Request –
Recast each line of the material below as a row in a Markdown table with the columns Row and Line, numbering the rows and leaving out blank lines.

=== Extracted data ===

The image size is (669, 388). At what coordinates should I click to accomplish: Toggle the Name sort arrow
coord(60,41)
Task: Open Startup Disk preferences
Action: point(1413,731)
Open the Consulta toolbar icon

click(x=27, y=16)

===

Result –
| Row | Line |
|---|---|
| 1 | The image size is (669, 388). At what coordinates should I click to accomplish: Toggle the Name sort arrow |
| 2 | coord(60,41) |
| 3 | Task: Open Startup Disk preferences |
| 4 | Action: point(1413,731) |
| 5 | Open the Consulta toolbar icon |
| 6 | click(x=27, y=16) |